── EXERCISE INPUTS ──

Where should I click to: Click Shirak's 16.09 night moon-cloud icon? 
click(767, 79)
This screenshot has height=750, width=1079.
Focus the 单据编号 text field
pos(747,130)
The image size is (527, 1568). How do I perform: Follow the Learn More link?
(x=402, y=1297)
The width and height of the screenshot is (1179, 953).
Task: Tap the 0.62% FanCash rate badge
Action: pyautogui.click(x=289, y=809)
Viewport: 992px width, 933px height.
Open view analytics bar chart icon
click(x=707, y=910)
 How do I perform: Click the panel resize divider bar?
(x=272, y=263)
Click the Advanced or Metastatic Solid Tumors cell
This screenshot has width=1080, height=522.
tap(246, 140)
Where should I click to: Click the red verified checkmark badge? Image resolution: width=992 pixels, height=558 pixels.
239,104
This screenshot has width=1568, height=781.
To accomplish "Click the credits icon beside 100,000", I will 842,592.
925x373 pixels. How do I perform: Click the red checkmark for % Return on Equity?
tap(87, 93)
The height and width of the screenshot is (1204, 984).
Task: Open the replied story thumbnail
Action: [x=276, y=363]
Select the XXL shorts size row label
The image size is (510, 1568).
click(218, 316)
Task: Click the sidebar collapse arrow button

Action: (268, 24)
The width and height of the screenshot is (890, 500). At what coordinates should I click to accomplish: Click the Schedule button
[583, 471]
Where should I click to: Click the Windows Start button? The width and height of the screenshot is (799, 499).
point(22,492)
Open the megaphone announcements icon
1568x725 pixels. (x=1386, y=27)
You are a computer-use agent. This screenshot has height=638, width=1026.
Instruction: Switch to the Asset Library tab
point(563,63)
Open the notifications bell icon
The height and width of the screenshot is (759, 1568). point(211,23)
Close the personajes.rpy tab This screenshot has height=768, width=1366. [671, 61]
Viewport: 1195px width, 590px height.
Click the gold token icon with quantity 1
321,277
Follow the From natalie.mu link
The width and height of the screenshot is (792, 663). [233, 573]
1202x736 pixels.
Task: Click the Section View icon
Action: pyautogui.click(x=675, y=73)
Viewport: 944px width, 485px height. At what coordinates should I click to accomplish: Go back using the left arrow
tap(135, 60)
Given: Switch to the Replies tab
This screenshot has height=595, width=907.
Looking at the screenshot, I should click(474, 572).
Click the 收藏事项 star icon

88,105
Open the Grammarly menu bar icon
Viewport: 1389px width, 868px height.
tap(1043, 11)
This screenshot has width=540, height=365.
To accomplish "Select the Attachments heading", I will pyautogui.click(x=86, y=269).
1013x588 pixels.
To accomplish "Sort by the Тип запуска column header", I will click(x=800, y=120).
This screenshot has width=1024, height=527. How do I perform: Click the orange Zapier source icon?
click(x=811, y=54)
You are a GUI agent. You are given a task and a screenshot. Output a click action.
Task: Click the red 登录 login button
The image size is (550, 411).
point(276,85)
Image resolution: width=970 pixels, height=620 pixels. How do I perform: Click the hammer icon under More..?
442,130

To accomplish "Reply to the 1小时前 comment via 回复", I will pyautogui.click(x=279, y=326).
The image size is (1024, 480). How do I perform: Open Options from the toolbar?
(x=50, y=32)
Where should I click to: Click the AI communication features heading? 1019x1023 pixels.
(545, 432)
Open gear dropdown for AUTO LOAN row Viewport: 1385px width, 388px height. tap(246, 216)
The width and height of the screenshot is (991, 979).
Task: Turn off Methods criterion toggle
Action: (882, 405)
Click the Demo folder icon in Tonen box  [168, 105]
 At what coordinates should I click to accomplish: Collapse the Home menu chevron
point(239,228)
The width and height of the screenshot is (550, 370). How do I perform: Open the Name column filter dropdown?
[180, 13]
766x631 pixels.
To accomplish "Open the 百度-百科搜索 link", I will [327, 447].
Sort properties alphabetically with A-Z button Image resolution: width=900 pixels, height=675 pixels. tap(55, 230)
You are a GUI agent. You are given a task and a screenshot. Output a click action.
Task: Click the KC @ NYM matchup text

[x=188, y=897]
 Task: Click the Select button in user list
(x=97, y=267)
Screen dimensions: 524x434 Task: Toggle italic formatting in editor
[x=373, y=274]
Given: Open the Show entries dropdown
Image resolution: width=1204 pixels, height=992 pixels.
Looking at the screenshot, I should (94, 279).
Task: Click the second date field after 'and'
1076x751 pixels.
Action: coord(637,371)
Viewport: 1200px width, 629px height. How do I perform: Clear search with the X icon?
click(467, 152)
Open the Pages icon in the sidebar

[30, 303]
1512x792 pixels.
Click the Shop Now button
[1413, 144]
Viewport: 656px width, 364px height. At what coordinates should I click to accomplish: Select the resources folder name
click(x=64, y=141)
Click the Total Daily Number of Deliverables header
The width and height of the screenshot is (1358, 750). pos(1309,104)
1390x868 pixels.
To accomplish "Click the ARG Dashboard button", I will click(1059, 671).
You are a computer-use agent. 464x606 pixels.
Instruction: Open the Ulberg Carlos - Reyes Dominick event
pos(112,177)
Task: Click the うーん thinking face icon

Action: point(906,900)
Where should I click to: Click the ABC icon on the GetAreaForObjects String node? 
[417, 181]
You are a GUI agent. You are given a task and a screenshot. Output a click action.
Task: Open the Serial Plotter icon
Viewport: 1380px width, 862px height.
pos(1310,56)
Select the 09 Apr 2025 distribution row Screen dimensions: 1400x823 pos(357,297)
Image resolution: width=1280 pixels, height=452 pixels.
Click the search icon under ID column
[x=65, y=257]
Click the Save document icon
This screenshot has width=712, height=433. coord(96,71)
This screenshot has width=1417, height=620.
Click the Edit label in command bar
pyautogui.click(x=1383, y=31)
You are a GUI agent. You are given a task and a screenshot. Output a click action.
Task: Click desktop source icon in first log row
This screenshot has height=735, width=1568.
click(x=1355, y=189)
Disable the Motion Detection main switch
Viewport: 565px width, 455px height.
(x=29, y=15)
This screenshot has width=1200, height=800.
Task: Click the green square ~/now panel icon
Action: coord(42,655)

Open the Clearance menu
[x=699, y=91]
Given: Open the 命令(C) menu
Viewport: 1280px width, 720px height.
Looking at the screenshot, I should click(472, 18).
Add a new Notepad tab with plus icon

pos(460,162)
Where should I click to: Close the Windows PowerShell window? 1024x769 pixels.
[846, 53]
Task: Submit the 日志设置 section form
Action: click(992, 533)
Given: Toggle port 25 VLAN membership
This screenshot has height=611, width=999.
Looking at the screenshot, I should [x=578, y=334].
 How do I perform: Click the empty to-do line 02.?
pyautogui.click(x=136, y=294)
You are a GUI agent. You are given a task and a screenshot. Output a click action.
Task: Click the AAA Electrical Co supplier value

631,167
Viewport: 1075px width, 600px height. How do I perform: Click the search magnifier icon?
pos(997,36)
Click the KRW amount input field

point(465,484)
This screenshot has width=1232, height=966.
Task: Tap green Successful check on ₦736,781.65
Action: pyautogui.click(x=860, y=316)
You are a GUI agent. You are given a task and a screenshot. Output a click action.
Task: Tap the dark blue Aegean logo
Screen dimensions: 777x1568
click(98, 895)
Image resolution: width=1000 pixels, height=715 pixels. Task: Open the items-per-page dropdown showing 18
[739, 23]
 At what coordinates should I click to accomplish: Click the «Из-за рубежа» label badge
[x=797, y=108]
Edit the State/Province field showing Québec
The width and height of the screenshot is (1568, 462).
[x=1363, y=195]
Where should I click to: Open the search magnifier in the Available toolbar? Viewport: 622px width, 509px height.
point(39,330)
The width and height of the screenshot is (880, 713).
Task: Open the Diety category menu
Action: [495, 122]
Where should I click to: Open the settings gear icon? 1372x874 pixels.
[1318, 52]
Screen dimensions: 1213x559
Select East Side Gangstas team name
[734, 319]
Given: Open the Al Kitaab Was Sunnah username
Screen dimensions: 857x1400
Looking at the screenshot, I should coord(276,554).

───

_ASSIGNMENT_: Among the lines above, which ones include the word "Sort"? Copy them.

_TASK RESPONSE_:
To accomplish "Sort by the Тип запуска column header", I will click(x=800, y=120).
Sort properties alphabetically with A-Z button Image resolution: width=900 pixels, height=675 pixels. tap(55, 230)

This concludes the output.